Facebook’s Telecom Infra Project is already pulling in a significant proportion of the world’s telecommunications industry, just a year after it launched with the goal of dramatically cutting the cost of building networks needed to get the next billion users online.
In that time, it has grown from five members to 450, and now encompasses technologies for delivering internet access by fiber, Wi-Fi, 2G and 4G networks, relay towers, drones, and satellites.
Although the open technologies it is developing are aimed at cutting the cost of connecting users in developing markets, savvy network operators and in some cases even enterprises will be able to use them to lower costs overall.
Facebook’s head of engineering and infrastructure, Jay Parikh, gave reporters a run-down on the project’s latest initiatives at Mobile World Congress in Barcelona on Monday.
The first, Voyager, is an open optical transponder and routing system that operators can customize to fit their own networks. That means they’re not stuck with a one-size-fits-all commercial system, Parikh said. Since Voyager was announced at a TIP meeting last November, “Major telcos are conducting trials and preparing deployments in their infrastructure,” Parikh said. Swedish network operator Telia has said it will conduct a test over a 1000 kilometer route in its production network, while French operator Orange is now evaluating the technology.
OpenCellular began life as a Facebook project to develop open infrastructure to build a 2G (GSM) cellular network. This is the technology the vast majority of Facebook’s Indian users still use to connect to the service, according to a map Parikh showed. More recently, though, Cavium has contributed designs for open 4G networking equipment, which the vendor is exhibiting at the show, while test automation specialist Keysight has contributed open-source test software to help standardization and adoption of open 4G networks.

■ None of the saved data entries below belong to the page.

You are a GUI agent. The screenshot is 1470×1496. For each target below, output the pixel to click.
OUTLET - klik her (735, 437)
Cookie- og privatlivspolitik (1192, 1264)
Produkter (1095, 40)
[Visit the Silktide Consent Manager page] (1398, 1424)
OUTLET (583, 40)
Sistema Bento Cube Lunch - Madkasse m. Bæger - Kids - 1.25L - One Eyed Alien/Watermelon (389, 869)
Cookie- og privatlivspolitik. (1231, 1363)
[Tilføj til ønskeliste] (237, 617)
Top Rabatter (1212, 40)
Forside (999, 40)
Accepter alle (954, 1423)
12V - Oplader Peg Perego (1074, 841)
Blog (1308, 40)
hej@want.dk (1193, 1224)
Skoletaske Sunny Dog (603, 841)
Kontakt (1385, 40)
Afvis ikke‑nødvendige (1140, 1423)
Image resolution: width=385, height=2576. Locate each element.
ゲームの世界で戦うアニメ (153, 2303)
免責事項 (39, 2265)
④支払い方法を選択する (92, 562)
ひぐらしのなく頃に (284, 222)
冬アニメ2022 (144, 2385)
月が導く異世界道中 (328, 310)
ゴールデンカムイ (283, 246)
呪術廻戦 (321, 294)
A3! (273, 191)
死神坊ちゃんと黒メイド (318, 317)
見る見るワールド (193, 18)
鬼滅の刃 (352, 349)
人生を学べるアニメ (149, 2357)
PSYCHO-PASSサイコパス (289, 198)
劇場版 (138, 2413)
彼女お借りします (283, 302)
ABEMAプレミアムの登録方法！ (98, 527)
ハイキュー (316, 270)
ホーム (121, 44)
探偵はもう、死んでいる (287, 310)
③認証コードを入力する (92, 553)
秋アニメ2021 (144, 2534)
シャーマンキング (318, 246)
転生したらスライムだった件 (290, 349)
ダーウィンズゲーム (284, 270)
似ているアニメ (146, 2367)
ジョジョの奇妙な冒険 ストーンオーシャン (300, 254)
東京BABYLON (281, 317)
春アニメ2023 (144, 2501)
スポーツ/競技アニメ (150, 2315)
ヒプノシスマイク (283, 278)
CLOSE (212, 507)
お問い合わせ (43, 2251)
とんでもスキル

“All of our connectivity technologies that we work on should be an order of magnitude cheaper than the existing commercial solutions,” he said. “The folks working on Voyager or Open Cellular are able to bring an offering to telcos that they wouldn’t sell or buy otherwise.”
While existing vendors are contributing designs and resources to help lower the overall cost of connectivity, Facebook wants to see new companies participating too. One obstacle to that is slowness of the innovation cycle when working with telecommunications operators, according to Parikh.
“It takes a long time to build a product and get it adopted by telcos,” he said.
To speed up that cycle, TIP is providing technical assistance to a London-based venture capital fund with US$170 million to invest in startups focused on telecom infrastructure, and in partnership with U.K. operator BT has created its first startup acceleration center in Europe: TIP already has one in South Korea.
“The U.K. fund will help entrepreneurs get funded, hire people and build their ideas,” Parikh said. “We should see a lot more interest now from entrepreneurs in coming into the telco space.”
Many of the technologies that TIP is working on are about connecting subscribers over the “last mile” — or at least the last few tens of kilometers from the nearest radio transmitter. But, Parikh said, there’s another bottleneck that operators need to solve: backhaul. This is the carrying of data between wireless base stations and the core network, and generally involves either point-to-point microwave or laser links, or fiber connections.
In northwestern Uganda, Facebook is working with two network operators, Bandwidth and Cloud Services Group (BCS) and Airtel Uganda, to construct a 770-kilometer fiber to backhaul traffic from existing 2G and future 3G and 4G networks serving around 3 million people.
“Because it will be operated on an open model, other operators will be able to jump on and use the capacity,” Parikh said. For one operator to build it alone, he said, the cost would have been prohibitive.